[Form] Added FormUtil::singularify()

This commit is contained in:
Bernhard Schussek 2012-02-01 17:16:33 +01:00
parent 8245bf13d5
commit 7837f50c73
2 changed files with 293 additions and 0 deletions

View File

@ -16,6 +16,181 @@ namespace Symfony\Component\Form\Util;
*/
abstract class FormUtil
{
const PLURAL_SUFFIX = 0;
const PLURAL_SUFFIX_LENGTH = 1;
const PLURAL_SUFFIX_AFTER_VOCAL = 2;
const PLURAL_SUFFIX_AFTER_CONS = 3;
const SINGULAR_SUFFIX = 4;
/**
* Map english plural to singular suffixes
*
* @var array
*
* @see http://english-zone.com/spelling/plurals.html
* @see http://www.scribd.com/doc/3271143/List-of-100-Irregular-Plural-Nouns-in-English
*/
static private $pluralMap = array(
// First entry: plural suffix, reversed
// Second entry: length of plural suffix
// Third entry: Whether the suffix may succeed a vocal
// Fourth entry: Whether the suffix may succeed a consonant
// Fifth entry: singular suffix, normal
// bacteria (bacterium), criteria (criterion), phenomena (phenomenon)

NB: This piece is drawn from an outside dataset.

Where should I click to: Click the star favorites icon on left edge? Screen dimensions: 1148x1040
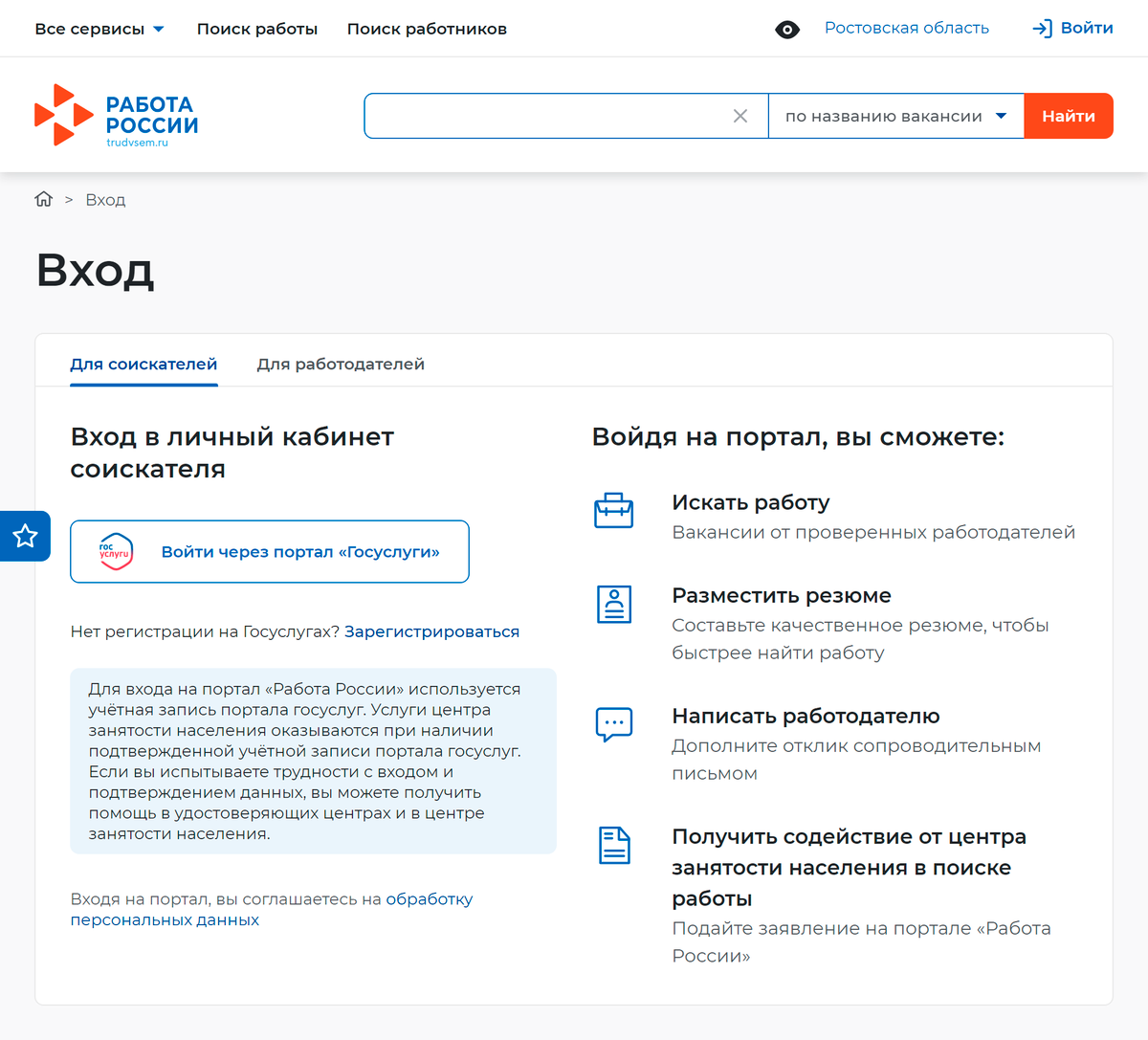[x=24, y=536]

array('a', 1, true, true, array('on', 'um')),
// nebulae (nebula)
array('ea', 2, true, true, 'a'),
// mice (mouse), lice (louse)
array('eci', 3, false, true, 'ouse'),
// geese (goose)
array('esee', 4, false, true, 'oose'),
// fungi (fungus), alumni (alumnus), syllabi (syllabus), radii (radius)

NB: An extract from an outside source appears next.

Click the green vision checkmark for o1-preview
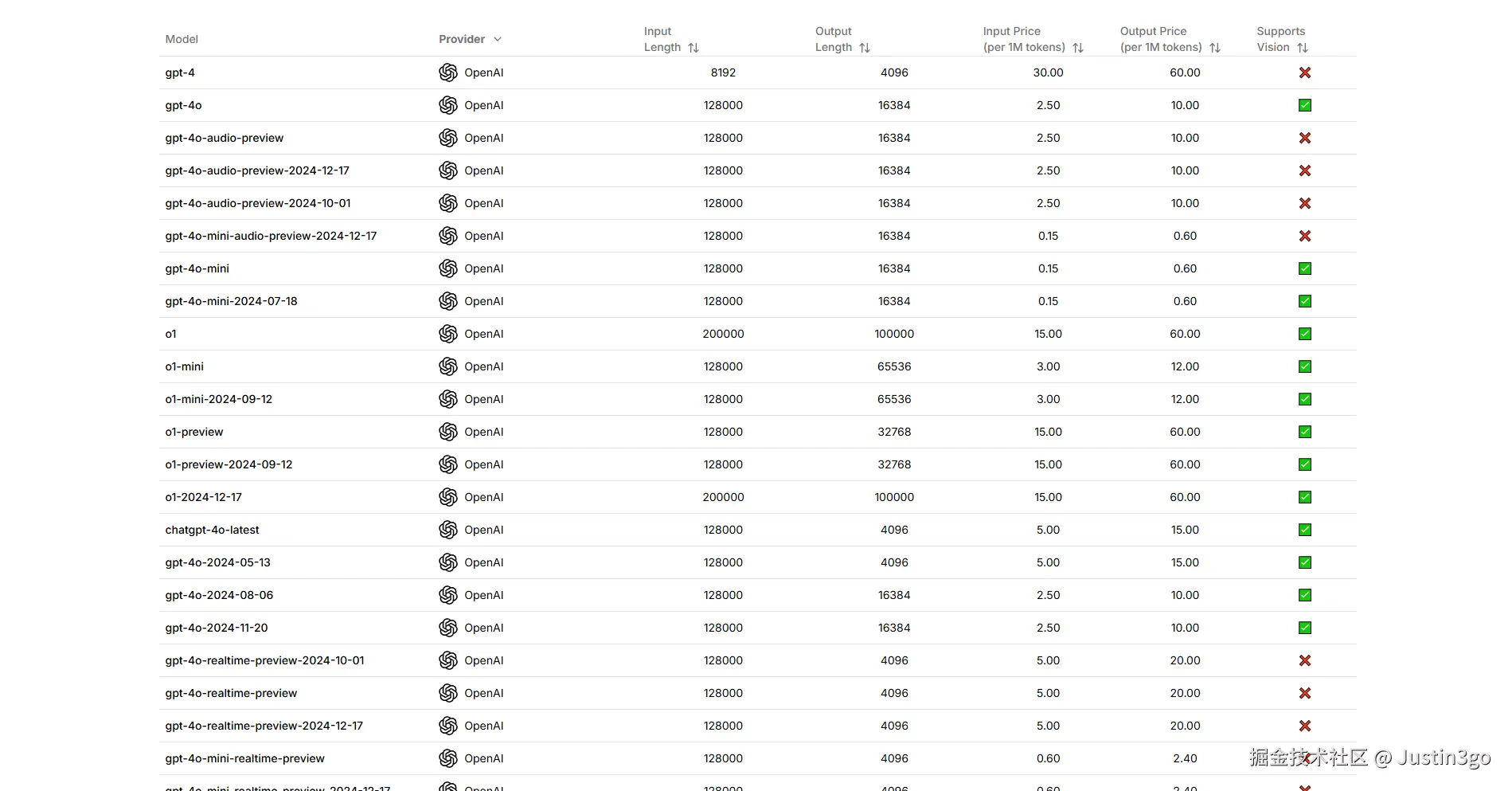Image resolution: width=1512 pixels, height=791 pixels. click(x=1305, y=432)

array('i', 1, true, true, 'us'),
// men (man), women (woman)
array('nem', 3, true, true, 'man'),
// children (child)
array('nerdlihc', 8, true, true, 'child'),
// oxen (ox)
array('nexo', 4, false, false, 'ox'),
// indices (index), appendices (appendix)
array('seci', 4, false, true, array('ex', 'ix')),
// babies (baby)
array('sei', 3, false, true, 'y'),
// analyses (analysis), ellipses (ellipsis), funguses (fungus),
// neuroses (neurosis), theses (thesis), emphases (emphasis),
// oases (oasis), crises (crisis), houses (house), bases (base),
// atlases (atlas), kisses (kiss)
array('ses', 3, true, true, array('s', 'se', 'sis')),
// lives (life), wives (wife)
array('sevi', 4, false, true, 'ife'),
// hooves (hoof), dwarves (dwarf), elves (elf), leaves (leaf)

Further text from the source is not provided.